(Records from a data collection)
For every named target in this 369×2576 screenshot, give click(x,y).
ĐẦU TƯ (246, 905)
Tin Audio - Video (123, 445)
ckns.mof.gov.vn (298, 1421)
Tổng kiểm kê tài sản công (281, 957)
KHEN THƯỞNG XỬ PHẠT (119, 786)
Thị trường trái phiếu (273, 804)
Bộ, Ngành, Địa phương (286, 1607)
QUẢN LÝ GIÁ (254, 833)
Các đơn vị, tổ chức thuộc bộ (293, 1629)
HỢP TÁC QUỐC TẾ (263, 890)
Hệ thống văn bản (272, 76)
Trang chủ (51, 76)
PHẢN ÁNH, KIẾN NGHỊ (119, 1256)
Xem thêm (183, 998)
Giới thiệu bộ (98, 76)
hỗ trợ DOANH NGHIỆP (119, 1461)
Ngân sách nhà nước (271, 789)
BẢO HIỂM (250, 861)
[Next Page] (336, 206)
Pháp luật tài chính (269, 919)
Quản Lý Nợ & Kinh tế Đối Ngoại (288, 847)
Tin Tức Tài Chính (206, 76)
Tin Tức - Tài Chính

# Task requirements
Could you give the records above again, exactly and in full?

# Exercise answer
For every named target in this 369×2576 screenshot, give click(x,y).
ĐẦU TƯ (246, 905)
Tin Audio - Video (123, 445)
ckns.mof.gov.vn (298, 1421)
Tổng kiểm kê tài sản công (281, 957)
KHEN THƯỞNG XỬ PHẠT (119, 786)
Thị trường trái phiếu (273, 804)
Bộ, Ngành, Địa phương (286, 1607)
QUẢN LÝ GIÁ (254, 833)
Các đơn vị, tổ chức thuộc bộ (293, 1629)
HỢP TÁC QUỐC TẾ (263, 890)
Hệ thống văn bản (272, 76)
Trang chủ (51, 76)
PHẢN ÁNH, KIẾN NGHỊ (119, 1256)
Xem thêm (183, 998)
Giới thiệu bộ (98, 76)
hỗ trợ DOANH NGHIỆP (119, 1461)
Ngân sách nhà nước (271, 789)
BẢO HIỂM (250, 861)
[Next Page] (336, 206)
Pháp luật tài chính (269, 919)
Quản Lý Nợ & Kinh tế Đối Ngoại (288, 847)
Tin Tức Tài Chính (206, 76)
Tin Tức - Tài Chính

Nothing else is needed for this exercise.